At extraction time the input text is tokenized with the same ICU normalization, joined back together with spaces, and run through the automaton in a single O(n) pass.
Match positions in the normalized text are mapped back to original-text byte offsets via a precomputed char_to_token array, so Mention.start and Mention.end index into the original text.

Persistence

The automaton is persisted alongside the tantivy index as automaton.txt (tab-delimited pattern<TAB>schema per line). The first extract call after a process start loads it from disk; subsequent calls reuse the in-memory automaton.

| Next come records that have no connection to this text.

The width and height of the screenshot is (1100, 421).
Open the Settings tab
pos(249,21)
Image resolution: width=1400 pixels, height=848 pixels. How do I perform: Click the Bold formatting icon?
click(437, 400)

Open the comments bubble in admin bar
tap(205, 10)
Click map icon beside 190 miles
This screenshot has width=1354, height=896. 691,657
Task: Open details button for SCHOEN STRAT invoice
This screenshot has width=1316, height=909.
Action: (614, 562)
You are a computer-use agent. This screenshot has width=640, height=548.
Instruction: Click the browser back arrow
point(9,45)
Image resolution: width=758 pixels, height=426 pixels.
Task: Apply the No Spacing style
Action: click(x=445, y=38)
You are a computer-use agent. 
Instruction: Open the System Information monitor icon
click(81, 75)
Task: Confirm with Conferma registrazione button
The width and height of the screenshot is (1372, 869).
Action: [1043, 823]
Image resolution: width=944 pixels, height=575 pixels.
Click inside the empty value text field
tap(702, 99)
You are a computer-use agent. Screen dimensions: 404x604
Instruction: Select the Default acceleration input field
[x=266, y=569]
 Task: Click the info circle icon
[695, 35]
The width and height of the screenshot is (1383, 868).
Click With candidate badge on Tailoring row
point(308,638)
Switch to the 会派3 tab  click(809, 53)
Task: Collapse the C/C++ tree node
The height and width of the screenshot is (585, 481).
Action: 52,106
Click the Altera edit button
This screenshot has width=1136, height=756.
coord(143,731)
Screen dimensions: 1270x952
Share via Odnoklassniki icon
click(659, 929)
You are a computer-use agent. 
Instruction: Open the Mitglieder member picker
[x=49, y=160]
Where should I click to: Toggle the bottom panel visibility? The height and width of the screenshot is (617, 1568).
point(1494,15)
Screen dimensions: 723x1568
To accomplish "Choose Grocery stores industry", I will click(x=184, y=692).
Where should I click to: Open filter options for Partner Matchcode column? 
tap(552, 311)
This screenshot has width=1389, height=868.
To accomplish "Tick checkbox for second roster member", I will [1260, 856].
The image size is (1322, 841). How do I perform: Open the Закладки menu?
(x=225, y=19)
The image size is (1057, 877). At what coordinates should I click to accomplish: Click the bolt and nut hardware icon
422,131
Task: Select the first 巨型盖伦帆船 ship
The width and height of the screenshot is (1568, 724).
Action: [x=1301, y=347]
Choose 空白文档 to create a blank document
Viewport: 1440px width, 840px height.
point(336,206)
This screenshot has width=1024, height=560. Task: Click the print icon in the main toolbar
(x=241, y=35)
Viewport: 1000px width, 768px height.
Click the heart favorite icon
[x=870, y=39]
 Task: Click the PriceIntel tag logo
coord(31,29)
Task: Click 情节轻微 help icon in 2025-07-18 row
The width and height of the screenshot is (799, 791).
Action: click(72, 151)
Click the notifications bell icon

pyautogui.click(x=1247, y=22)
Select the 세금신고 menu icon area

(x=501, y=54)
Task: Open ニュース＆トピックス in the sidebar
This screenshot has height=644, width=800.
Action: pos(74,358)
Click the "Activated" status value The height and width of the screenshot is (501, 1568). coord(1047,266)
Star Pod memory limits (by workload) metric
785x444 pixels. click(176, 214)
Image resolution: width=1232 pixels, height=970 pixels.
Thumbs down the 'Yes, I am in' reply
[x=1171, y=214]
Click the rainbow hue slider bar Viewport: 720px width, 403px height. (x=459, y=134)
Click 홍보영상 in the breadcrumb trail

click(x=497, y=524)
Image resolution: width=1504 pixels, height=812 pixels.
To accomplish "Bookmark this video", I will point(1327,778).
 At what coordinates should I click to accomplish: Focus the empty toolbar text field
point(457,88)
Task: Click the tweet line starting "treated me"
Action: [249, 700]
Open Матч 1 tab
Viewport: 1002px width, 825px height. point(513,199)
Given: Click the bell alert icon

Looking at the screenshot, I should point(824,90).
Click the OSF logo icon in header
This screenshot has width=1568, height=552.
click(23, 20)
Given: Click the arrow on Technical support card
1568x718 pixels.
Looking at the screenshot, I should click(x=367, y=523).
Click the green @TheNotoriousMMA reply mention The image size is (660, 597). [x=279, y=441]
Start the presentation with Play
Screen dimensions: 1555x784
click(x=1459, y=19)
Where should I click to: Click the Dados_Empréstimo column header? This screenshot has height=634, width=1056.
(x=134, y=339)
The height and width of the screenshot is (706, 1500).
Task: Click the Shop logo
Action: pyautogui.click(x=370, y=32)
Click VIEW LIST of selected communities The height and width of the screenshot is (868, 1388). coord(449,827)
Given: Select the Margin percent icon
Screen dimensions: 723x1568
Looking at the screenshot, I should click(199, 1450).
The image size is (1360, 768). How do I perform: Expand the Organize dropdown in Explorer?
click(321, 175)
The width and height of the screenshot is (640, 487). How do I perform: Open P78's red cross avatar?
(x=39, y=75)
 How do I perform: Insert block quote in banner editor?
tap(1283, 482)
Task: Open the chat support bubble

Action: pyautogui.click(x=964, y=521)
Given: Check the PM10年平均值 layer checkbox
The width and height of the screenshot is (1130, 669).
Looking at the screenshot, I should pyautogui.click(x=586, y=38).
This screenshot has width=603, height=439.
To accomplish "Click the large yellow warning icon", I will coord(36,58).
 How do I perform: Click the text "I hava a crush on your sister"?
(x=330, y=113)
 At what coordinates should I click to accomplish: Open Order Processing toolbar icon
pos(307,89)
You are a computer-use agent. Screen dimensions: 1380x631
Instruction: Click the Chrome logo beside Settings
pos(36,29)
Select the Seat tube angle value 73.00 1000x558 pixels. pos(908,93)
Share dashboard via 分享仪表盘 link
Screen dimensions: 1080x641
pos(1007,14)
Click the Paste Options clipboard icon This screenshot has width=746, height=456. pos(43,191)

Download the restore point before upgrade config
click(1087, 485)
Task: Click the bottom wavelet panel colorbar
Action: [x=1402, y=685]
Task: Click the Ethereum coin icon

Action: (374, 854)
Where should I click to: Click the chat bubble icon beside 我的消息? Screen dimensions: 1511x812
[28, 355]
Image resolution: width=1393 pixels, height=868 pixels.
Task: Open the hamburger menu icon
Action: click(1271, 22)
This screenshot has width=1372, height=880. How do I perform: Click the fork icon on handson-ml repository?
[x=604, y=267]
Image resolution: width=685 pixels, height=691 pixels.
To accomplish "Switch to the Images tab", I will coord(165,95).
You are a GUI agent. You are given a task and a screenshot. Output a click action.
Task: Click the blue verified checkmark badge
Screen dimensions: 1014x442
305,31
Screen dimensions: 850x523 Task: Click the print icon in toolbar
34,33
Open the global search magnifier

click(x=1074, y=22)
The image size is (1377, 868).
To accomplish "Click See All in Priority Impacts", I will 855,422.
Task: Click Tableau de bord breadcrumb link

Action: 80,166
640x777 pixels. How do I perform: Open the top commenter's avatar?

juditha build regenerates this file in the same pass that rebuilds the tantivy index.

Limits

Exact post-normalization match only. "Müller" and "muller" match (ICU folding), but "Jane Doe" and "Jane M. Doe" do not (the intervening token breaks the match).
Single-token names ("EU", "Britta") are dropped to keep noise low. If you need to surface those, percolate doesn't change that floor either, by design.
Build-time memory scales with corpus size. For multi-million-name corpora juditha percolate is the more sustainable choice.